Theorem 7.8 in Jech's Set Theory states that if $2^{\aleph_0} = \aleph_1$, there exists a Ramsey ultrafilter. The proof is constructive: We enumerate all partitions of $\omega$ (denoted $\mathcal{A}_\alpha$, where $\alpha = 1, 2, \ldots < \omega_1$) and define $X_{\alpha + 1} \subseteq X_\alpha$ as either a subset of some $A \in \mathcal{A}_\alpha$ or such that $|X_{\alpha+1} \cap A| \leq 1 \forall A \in \mathcal{A}_\alpha$. If $\alpha$ is a limit ordinal, then $X_\alpha$ is such that $X_\alpha – X_\beta$ is finite for all $\beta < \alpha$. The desired Ramsey ultrafilter is then given by $\{X: X_\alpha \subseteq X\, \text{for some $\alpha$}\}$.
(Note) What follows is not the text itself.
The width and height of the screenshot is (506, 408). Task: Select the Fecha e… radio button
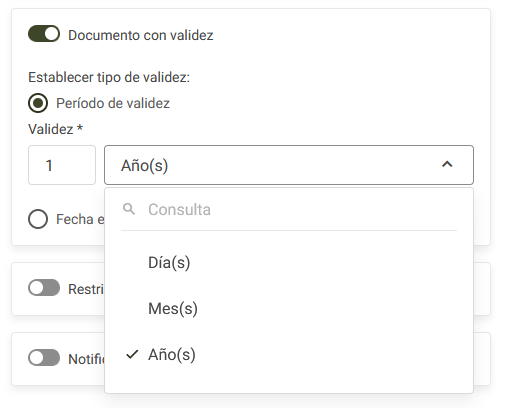pyautogui.click(x=38, y=219)
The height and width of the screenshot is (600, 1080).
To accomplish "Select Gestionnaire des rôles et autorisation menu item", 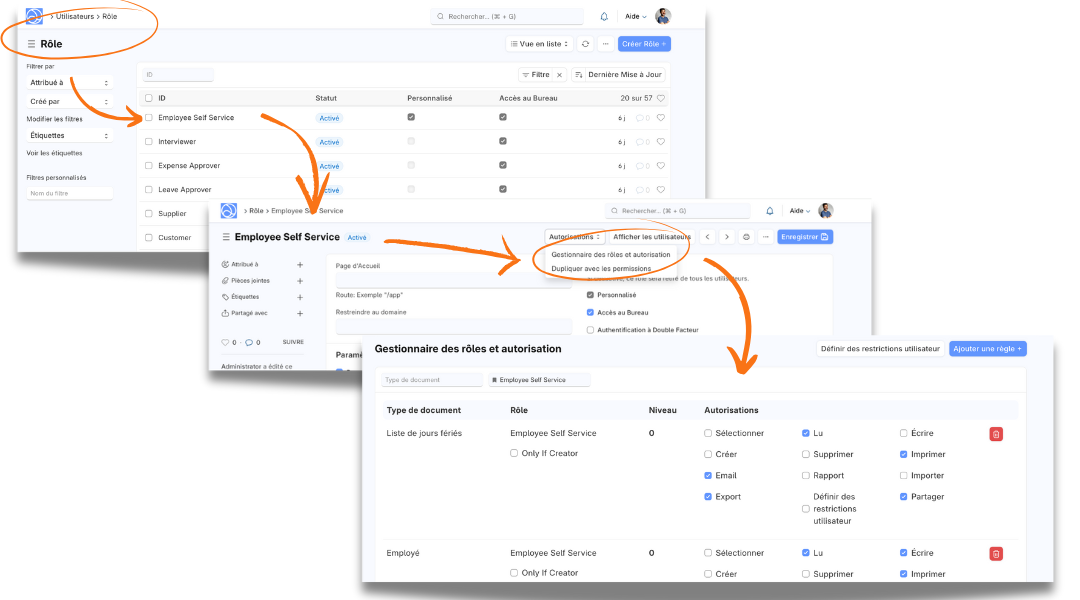I will pos(610,254).
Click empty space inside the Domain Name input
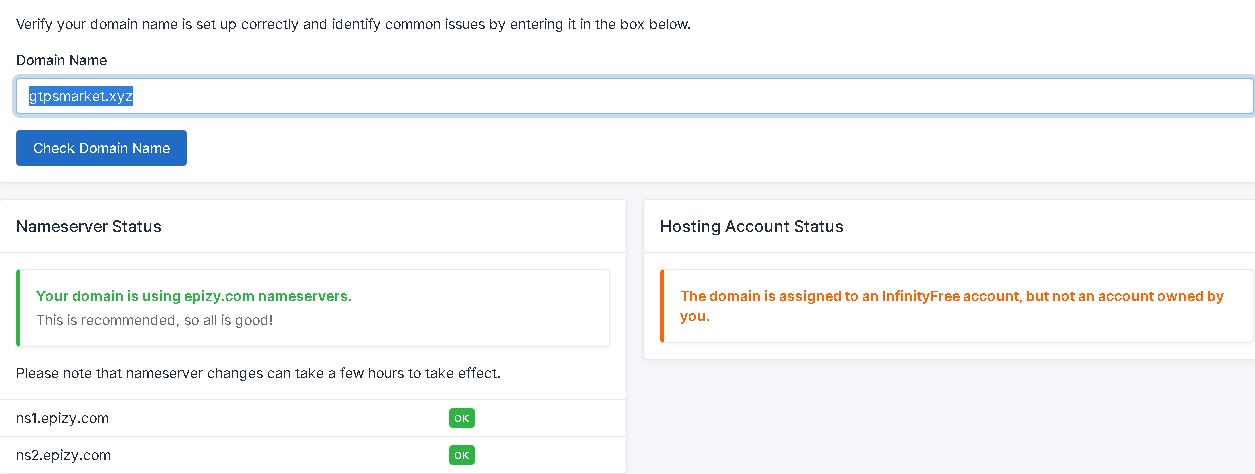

My question is regarding the assumption that $2^{\aleph_0} = \aleph_1$; I don't see for example why the suggested construction could not also be applied if $2^{\aleph_0} = \aleph_n$, where $n \in \mathbb{N}$. Am I right in assuming that the proposed assumption is just a (weak?) sufficient condition?
Best Answer
The construction very crucially uses the assumption that $2^{\aleph_0}=\aleph_1$ in limit steps. To choose $X_\alpha$ such that $X_\alpha-X_\beta$ is finite for all $\beta<\alpha$, you must use the fact that there are only countably many such $\beta$, so that you can build $X_\alpha$ by a diagonal construction so that it is infinite and yet eventually contained in each $X_\beta$.
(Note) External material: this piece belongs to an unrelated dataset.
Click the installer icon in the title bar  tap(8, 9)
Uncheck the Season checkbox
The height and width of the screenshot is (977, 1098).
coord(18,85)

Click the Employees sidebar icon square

(The argument can be generalized to use weaker assumptions than $2^{\aleph_0}=\aleph_1$; for instance, Martin's axiom suffices. But the result is not provable in ZFC alone, and I don't know why you think it would be relevant to assume something like $2^{\aleph_0}=\aleph_n$ for $n\in\mathbb{N}$.)